As musty and dated as this transfer looks, at least Fox and MGM didn't skimp on the bitrate. The AVC encode for Lars and the Real Girl spans both layers of this BD-50 disc, and the image is very faintly letterboxed to preserve its theatrical aspect ratio of 1.85:1.
The 24-bit, 5.1 DTS-HD Master Audio track that Lars and the Real Girl is lugging around is low-key but effective enough. We're not talking about a movie with bullets whizzing around or eighty megaton explosions, after all. The mix is primarily anchored front and center, although the surrounds are used to flesh out a pretty solid sense of atmosphere: phones ringing in the office, background chatter at a house party...that sort of thing. The score by David Torn sounds rich and full-bodied, also seizing hold of the rear channels to reasonably strong effect. Lars and the Real Girl's dialogue is naturally the focal point of the mix and comes through without any hiccups. Although I doubt this lossless track makes for much of a night-and-day difference over the DVD, the sound design here complements the tone of Lars and the Real Girl well enough, and there really aren't any flaws for me to gripe about.

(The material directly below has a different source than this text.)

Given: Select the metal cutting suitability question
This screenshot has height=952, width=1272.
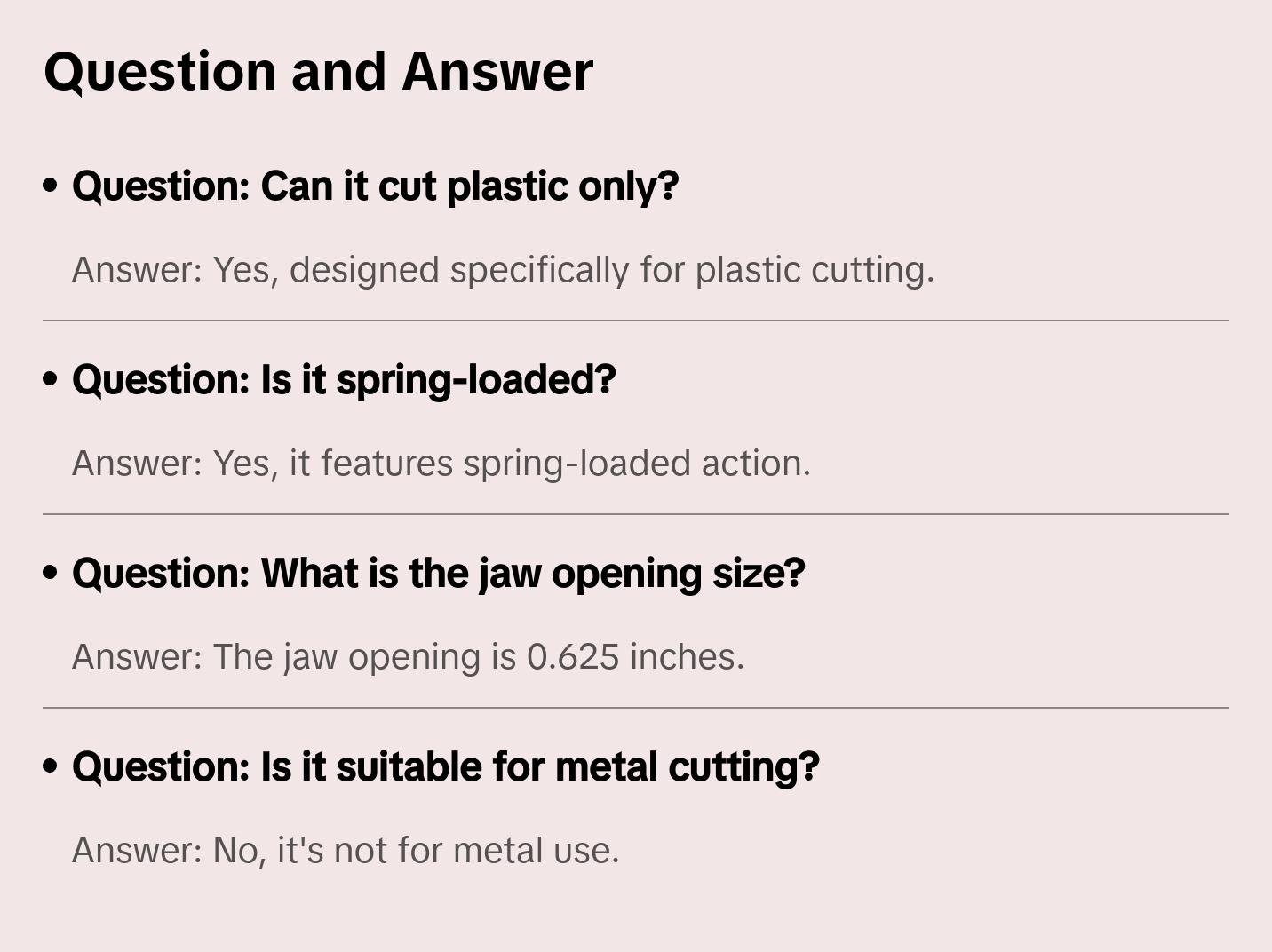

Two dubs have been piled on here as well: a lossy DTS 5.1 track in German and a Dolby Digital 5.1 track in Spanish. Subtitles are offered in English (SDH), Spanish, and German.

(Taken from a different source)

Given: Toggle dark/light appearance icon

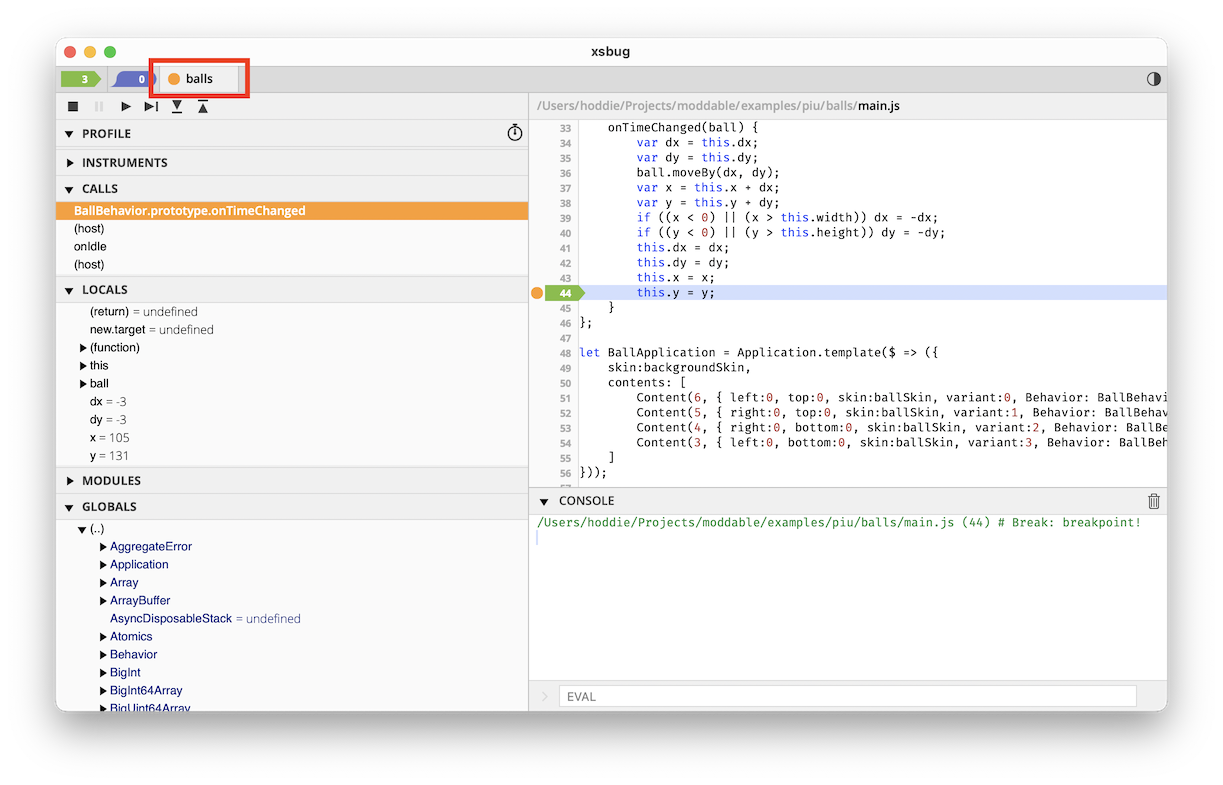Looking at the screenshot, I should pyautogui.click(x=1153, y=79).
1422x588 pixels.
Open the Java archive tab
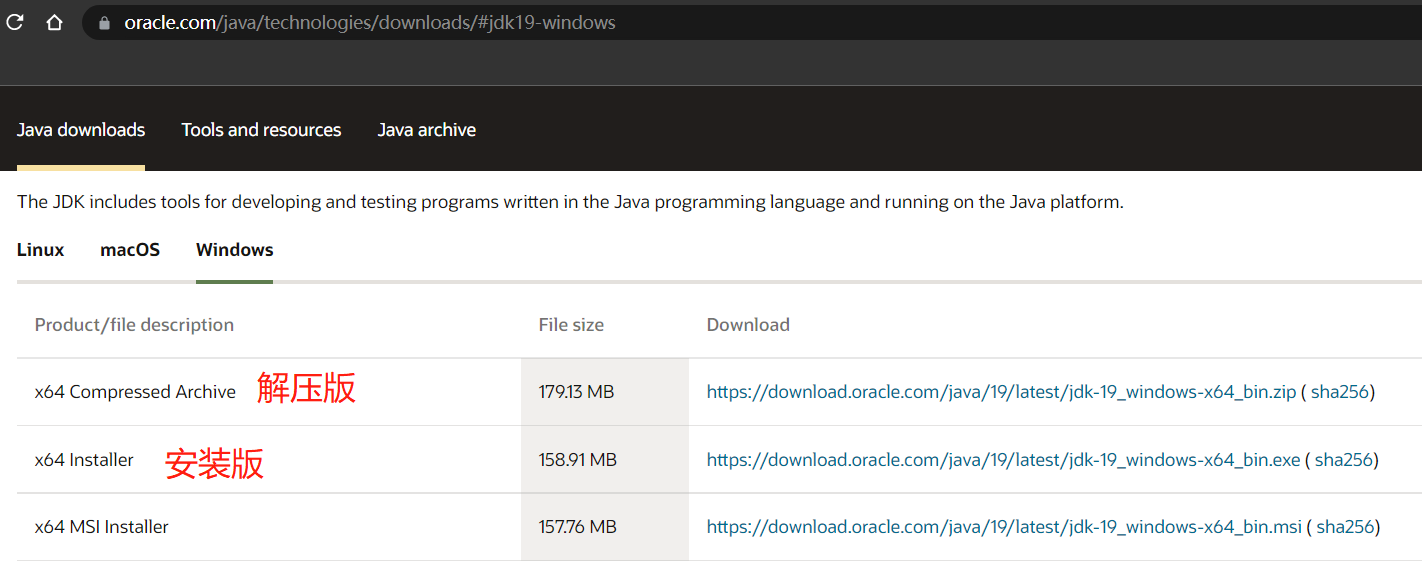point(427,130)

Not much. The extras clock in at 19 minutes all told, and what little is here tends to be pretty lightweight.
- Deleted Scene (1 min.; SD): Lars and Bianca
settle in for a quick bath together. Minus the introductory text by Jim Gillespie and the closing copyright notice, the scene runs around 40 seconds and consists of a single syllable of dialogue. Nothing that's gonna reshape the way you look at the movie or anything.
|[click on the thumbnail to enlarge]|
- The Real Story of Lars and the Real Girl (10 min.; SD): "The Real Story..." is more of a cheerleading session than anything else, pretty much just shouting about how awesome everyone and everything has been during production. Shaping the overall tone of the movie, the concept of treating mental illness with compassion and affection, the physical construction of Bianca, everyone's reactions when they first thumbed through the script, Ryan Gosling's way-Method shacking up in the garage with a RealDoll...some of that's kind of interesting, but it's really cursory. It's meant more for people who haven't seen the movie rather than those of us that have.

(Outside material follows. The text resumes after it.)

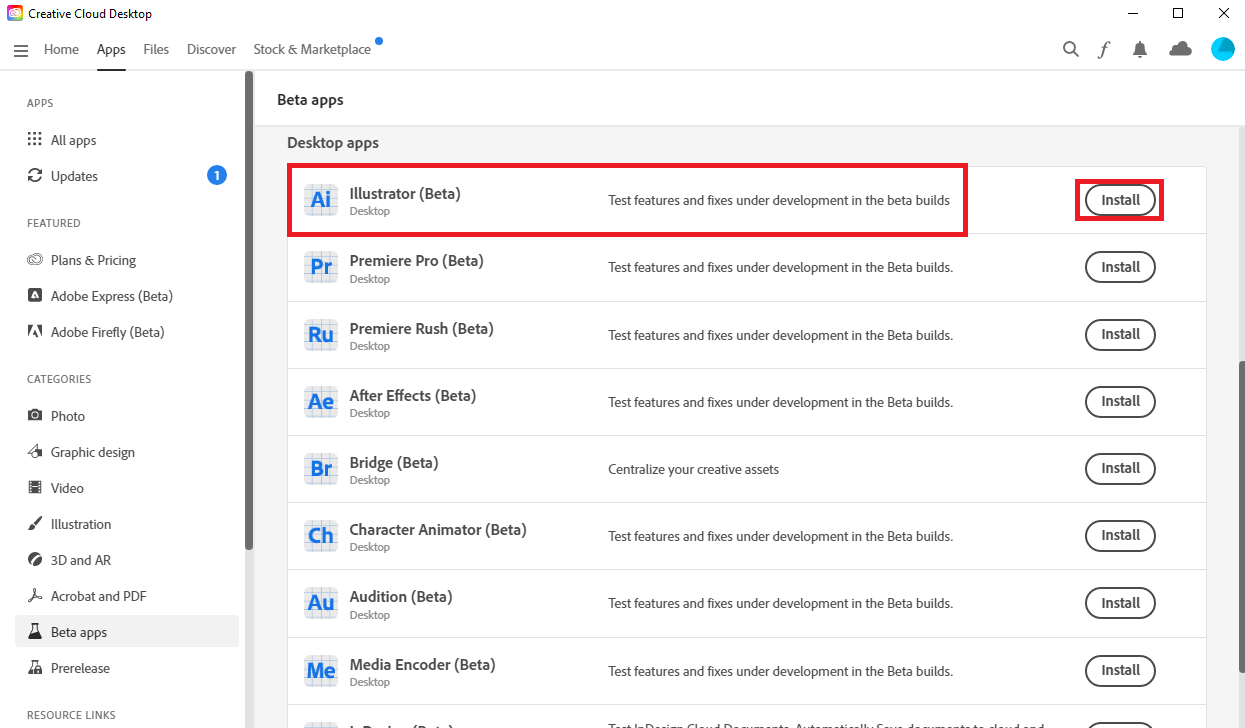This screenshot has width=1245, height=728.
Task: Open the Graphic design category
Action: (x=92, y=452)
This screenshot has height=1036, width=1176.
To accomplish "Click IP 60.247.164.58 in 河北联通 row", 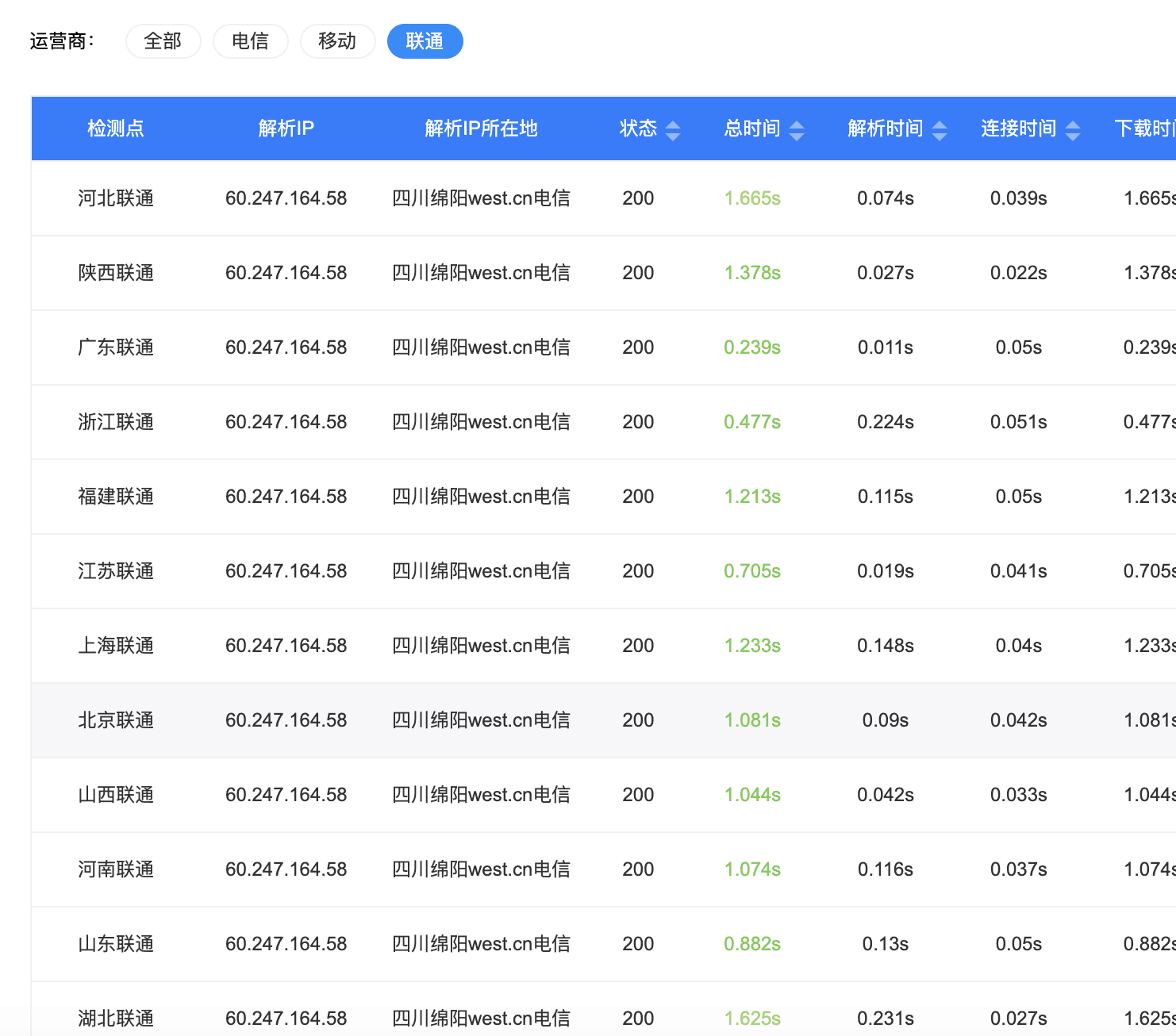I will click(x=286, y=198).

- A Real Leading Lady (6 min.; SD): This quippy, goofy featurette pulls back the curtain on filming a flick with a diva like Bianca the RealDoll.
- Trailer (2 min.): Last up is a theatrical trailer. It's encoded in high-def, but it looks more like an upconvert from standard definition to my eyes. Either way, don't expect to be bowled over.
The Final Word
I really do love Lars and the Real Girl: the movie piles together an almost absurdly talented cast, it packs a lot more of an emotional wallop than I waltzed in expecting, and the oddball premise -- that's played completely straight! -- is right up my alley. Despite all that, this isn't the easiest Blu-ray disc to recommend with so few worthwhile extras and fairly lousy high-def visuals. Even with so many stores online carrying Lars and the Real Girl for all of fifteen bucks, that still seems too high for what MGM is actually delivering here. Still Recommended, but I'd Netflix it or wait for the price to drop by half.